The original Loop 179 was designated on November 8, 1946, from US 281 south of Stephenville to US 67 just south of the Bosque River, then along US 67 to US 377 in Stephenville, then east along US 377 to US 281/US 377 east of Stephenville. On August 28, 1948, Loop 179 was erroneously cancelled, but was shortly corrected to go from US 281 to US 67 only. On July 16, 1965, the road was extended north along old US 67 to Loop 195 (now Bus. US 377). Loop 179 was cancelled for real on April 6, 1970, and redesignated as an extension of SH 108.

==Loop 180==

Loop 180 was located in Whitney.

Loop 180 was designated on November 8, 1946, as a loop off then-proposed SH 22 in Whitney. On July 21, 1961, the section from FM 933 south to SH 22 was transferred to FM 933 and the route was changed to Spur 180.

==Loop 181==

Loop 181 is located in Floresville.

Loop 181 was designated on October 15, 1946, from US 181 south through Floresville to US 181.

==Loop 182==

Loop 182 is located in Springtown.

Loop 182 was designated on December 10, 1946, from FM 51 in Springtown to west to SH 199.

==Loop 183==

Loop 183 was located in Hungerford and Wharton.

Loop 183 was designated on July 9, 1970, as a loop off US 59 in Hungerford as a replacement of US 59 when it was rerouted. The route was signed as Bus. US 59 rather than Loop 183. On June 30, 1976, the road was extended south and southwest along old US 59 to US 59 south of Wharton; this extension was also signed as Bus. US 59. Loop 183 was cancelled on October 29, 1998, by district request and redesignated as Bus. US 59.

==Loop 184==

Loop 184 was located in Humble.

Loop 184 was designated on June 21, 1978, as a loop off FM 1960 in Humble as a replacement for FM 1960 after it was rerouted. On June 21, 1990, Loop 184 was cancelled and transferred to Business FM 1960-A.

==Loop 187==

Loop 187 is located in Antelope.

Loop 187 was designated on January 18, 1960, from US 281 west of Antelope, east and south through Antelope to US 281.

===Loop 187 (1947)===

The original Loop 187 was designated on April 30, 1947, from new US 77 in Lewisville east to new SH 121 east of Lewisville. Loop 187 was cancelled on June 30, 1955, and became a portion of FM 1171.

==Loop 193==

Loop 193 is located in Wolfforth.

Loop 193 was designated on January 18, 1960, from US 62 in Wolfforth, northward along the old route of US 62 through Wolfforth to US 62.

==Loop 195==

Loop 195 is a proposed route in Rio Grande City. It was designated three months before Spur 195, and is the only case when a loop and spur have the same number and are not in the same city.

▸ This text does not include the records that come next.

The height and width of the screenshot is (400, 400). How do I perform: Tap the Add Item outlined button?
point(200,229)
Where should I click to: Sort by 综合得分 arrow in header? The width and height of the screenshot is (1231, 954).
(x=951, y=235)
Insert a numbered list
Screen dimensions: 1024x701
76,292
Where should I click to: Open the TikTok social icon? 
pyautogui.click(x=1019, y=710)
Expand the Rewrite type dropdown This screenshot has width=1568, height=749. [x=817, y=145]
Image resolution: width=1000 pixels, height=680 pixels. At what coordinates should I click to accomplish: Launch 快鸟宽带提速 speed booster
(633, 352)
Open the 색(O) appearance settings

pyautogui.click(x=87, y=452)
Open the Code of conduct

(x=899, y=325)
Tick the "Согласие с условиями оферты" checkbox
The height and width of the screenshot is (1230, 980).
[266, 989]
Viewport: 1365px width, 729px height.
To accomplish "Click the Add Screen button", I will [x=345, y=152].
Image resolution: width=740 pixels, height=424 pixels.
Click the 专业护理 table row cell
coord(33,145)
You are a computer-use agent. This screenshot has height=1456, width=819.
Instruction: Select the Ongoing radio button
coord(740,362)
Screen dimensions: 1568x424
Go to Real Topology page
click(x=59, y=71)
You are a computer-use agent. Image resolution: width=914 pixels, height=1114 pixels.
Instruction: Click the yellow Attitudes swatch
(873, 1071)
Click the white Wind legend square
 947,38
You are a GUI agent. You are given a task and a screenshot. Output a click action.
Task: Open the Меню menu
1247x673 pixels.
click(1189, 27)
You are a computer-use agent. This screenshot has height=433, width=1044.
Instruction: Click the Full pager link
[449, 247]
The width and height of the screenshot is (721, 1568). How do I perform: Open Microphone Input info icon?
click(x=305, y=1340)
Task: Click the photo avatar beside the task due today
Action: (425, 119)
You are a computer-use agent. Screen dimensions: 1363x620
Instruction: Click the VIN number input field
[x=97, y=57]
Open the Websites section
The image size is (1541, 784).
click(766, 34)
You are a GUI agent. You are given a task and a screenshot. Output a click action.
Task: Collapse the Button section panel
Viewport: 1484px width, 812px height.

Loop 195 was designated on September 26, 2013, from US 83 at Loma Blanca Road to FM 755 northeast of Rio Grande City, a distance of approximately 17.4 miles.

===Loop 195 (1960)===

The original Loop 195 was designated on August 23, 1960, from US 67 west of Stephenville to US 281 near Stephenville Municipal Airport. On July 1, 1962, the road was extended to US 377. On July 16, 1965, the road was rerouted along old US 377 to US 67/US 377 west of Stephenville and signed as Bus. US 377. Loop 195 was cancelled on June 21, 1990, and transferred to Bus. US 377.

==Loop 197==

Loop 197 was located in Texas City.

Loop 197 was designated on February 5, 1960, as a loop off SH 146 in Texas City as a replacement for SH 146 when it was rerouted west of town. On September 27, 2012, the section from SH 146 east to 19th Avenue was removed from the highway system and returned to Texas City and the remainder was changed to Spur 197.

==Loop 198==

Loop 198 was located in Mathis.

Loop 198 was designated on December 17, 1947, from US 59 southeast of Mathis via Mathis to SH 9/US 59 northeast of Mathis. This was formerly SH 9 and US 59 before they were rerouted to bypass Mathis. Loop 198 was cancelled on June 21, 1990, and transferred to Bus. SH 359.